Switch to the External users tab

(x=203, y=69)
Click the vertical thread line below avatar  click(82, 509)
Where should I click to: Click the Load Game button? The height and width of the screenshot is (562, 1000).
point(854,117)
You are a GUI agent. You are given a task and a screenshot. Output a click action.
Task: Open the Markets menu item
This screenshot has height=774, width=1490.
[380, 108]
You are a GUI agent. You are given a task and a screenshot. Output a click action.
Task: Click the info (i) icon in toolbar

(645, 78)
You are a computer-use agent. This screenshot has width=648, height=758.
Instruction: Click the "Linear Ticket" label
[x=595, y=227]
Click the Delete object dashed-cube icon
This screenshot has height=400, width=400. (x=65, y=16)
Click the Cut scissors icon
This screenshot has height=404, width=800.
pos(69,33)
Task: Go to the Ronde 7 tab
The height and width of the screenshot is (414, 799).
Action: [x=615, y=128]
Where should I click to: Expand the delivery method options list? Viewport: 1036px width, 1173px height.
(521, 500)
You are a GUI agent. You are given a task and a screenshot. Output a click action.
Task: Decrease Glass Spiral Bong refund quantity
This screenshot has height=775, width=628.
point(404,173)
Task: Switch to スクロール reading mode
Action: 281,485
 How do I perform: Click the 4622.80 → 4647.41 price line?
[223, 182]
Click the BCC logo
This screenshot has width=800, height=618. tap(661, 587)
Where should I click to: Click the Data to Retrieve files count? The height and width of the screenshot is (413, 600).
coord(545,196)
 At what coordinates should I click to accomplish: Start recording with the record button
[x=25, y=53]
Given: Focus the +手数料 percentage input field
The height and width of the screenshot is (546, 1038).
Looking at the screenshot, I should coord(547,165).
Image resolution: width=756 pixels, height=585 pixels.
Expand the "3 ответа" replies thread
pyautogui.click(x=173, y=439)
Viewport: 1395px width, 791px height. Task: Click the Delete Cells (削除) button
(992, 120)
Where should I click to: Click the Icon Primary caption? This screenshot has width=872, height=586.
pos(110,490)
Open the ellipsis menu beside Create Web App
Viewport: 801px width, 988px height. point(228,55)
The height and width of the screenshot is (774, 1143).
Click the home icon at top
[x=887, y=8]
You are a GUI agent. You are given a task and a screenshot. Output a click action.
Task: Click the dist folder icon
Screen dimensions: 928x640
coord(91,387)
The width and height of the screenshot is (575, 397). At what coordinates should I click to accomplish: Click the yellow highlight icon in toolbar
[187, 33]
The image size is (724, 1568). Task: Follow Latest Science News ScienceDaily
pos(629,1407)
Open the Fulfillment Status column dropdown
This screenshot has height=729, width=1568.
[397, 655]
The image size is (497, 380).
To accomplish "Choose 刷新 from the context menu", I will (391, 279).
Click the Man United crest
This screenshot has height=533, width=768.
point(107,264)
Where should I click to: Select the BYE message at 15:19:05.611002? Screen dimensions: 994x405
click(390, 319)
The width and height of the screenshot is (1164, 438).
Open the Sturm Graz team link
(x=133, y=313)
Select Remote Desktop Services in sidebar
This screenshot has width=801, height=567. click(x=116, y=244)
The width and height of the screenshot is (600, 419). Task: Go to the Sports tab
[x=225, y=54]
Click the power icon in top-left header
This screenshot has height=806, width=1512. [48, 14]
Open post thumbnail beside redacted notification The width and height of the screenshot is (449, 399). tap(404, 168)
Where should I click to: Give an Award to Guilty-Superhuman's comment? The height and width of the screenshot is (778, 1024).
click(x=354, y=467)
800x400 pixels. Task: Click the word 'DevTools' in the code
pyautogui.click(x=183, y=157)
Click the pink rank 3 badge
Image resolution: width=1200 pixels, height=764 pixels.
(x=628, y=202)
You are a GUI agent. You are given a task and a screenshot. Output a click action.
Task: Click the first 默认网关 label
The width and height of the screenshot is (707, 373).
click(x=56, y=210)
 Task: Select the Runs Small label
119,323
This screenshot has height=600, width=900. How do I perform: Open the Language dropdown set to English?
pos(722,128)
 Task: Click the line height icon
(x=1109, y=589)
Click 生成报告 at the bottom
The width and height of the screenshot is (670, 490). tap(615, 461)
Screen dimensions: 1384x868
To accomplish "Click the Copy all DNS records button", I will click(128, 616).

----

| EXERCISE REQUIREMENTS |
Go through the records above and copy each one exactly.

| TASK SOLUTION |
Switch to the External users tab

(x=203, y=69)
Click the vertical thread line below avatar  click(82, 509)
Where should I click to: Click the Load Game button? The height and width of the screenshot is (562, 1000).
point(854,117)
You are a GUI agent. You are given a task and a screenshot. Output a click action.
Task: Open the Markets menu item
This screenshot has height=774, width=1490.
[380, 108]
You are a GUI agent. You are given a task and a screenshot. Output a click action.
Task: Click the info (i) icon in toolbar

(645, 78)
You are a computer-use agent. This screenshot has width=648, height=758.
Instruction: Click the "Linear Ticket" label
[x=595, y=227]
Click the Delete object dashed-cube icon
This screenshot has height=400, width=400. (x=65, y=16)
Click the Cut scissors icon
This screenshot has height=404, width=800.
pos(69,33)
Task: Go to the Ronde 7 tab
The height and width of the screenshot is (414, 799).
Action: [x=615, y=128]
Where should I click to: Expand the delivery method options list? Viewport: 1036px width, 1173px height.
(521, 500)
You are a GUI agent. You are given a task and a screenshot. Output a click action.
Task: Decrease Glass Spiral Bong refund quantity
This screenshot has height=775, width=628.
point(404,173)
Task: Switch to スクロール reading mode
Action: 281,485
 How do I perform: Click the 4622.80 → 4647.41 price line?
[223, 182]
Click the BCC logo
This screenshot has width=800, height=618. tap(661, 587)
Where should I click to: Click the Data to Retrieve files count? The height and width of the screenshot is (413, 600).
coord(545,196)
 At what coordinates should I click to accomplish: Start recording with the record button
[x=25, y=53]
Given: Focus the +手数料 percentage input field
The height and width of the screenshot is (546, 1038).
Looking at the screenshot, I should coord(547,165).
Image resolution: width=756 pixels, height=585 pixels.
Expand the "3 ответа" replies thread
pyautogui.click(x=173, y=439)
Viewport: 1395px width, 791px height. Task: Click the Delete Cells (削除) button
(992, 120)
Where should I click to: Click the Icon Primary caption? This screenshot has width=872, height=586.
pos(110,490)
Open the ellipsis menu beside Create Web App
Viewport: 801px width, 988px height. point(228,55)
The height and width of the screenshot is (774, 1143).
Click the home icon at top
[x=887, y=8]
You are a GUI agent. You are given a task and a screenshot. Output a click action.
Task: Click the dist folder icon
Screen dimensions: 928x640
coord(91,387)
The width and height of the screenshot is (575, 397). At what coordinates should I click to accomplish: Click the yellow highlight icon in toolbar
[187, 33]
The image size is (724, 1568). Task: Follow Latest Science News ScienceDaily
pos(629,1407)
Open the Fulfillment Status column dropdown
This screenshot has height=729, width=1568.
[397, 655]
The image size is (497, 380).
To accomplish "Choose 刷新 from the context menu", I will (391, 279).
Click the Man United crest
This screenshot has height=533, width=768.
point(107,264)
Where should I click to: Select the BYE message at 15:19:05.611002? Screen dimensions: 994x405
click(390, 319)
The width and height of the screenshot is (1164, 438).
Open the Sturm Graz team link
(x=133, y=313)
Select Remote Desktop Services in sidebar
This screenshot has width=801, height=567. click(x=116, y=244)
The width and height of the screenshot is (600, 419). Task: Go to the Sports tab
[x=225, y=54]
Click the power icon in top-left header
This screenshot has height=806, width=1512. [48, 14]
Open post thumbnail beside redacted notification The width and height of the screenshot is (449, 399). tap(404, 168)
Where should I click to: Give an Award to Guilty-Superhuman's comment? The height and width of the screenshot is (778, 1024).
click(x=354, y=467)
800x400 pixels. Task: Click the word 'DevTools' in the code
pyautogui.click(x=183, y=157)
Click the pink rank 3 badge
Image resolution: width=1200 pixels, height=764 pixels.
(x=628, y=202)
You are a GUI agent. You are given a task and a screenshot. Output a click action.
Task: Click the first 默认网关 label
The width and height of the screenshot is (707, 373).
click(x=56, y=210)
 Task: Select the Runs Small label
119,323
This screenshot has height=600, width=900. How do I perform: Open the Language dropdown set to English?
pos(722,128)
 Task: Click the line height icon
(x=1109, y=589)
Click 生成报告 at the bottom
The width and height of the screenshot is (670, 490). tap(615, 461)
Screen dimensions: 1384x868
To accomplish "Click the Copy all DNS records button", I will click(128, 616).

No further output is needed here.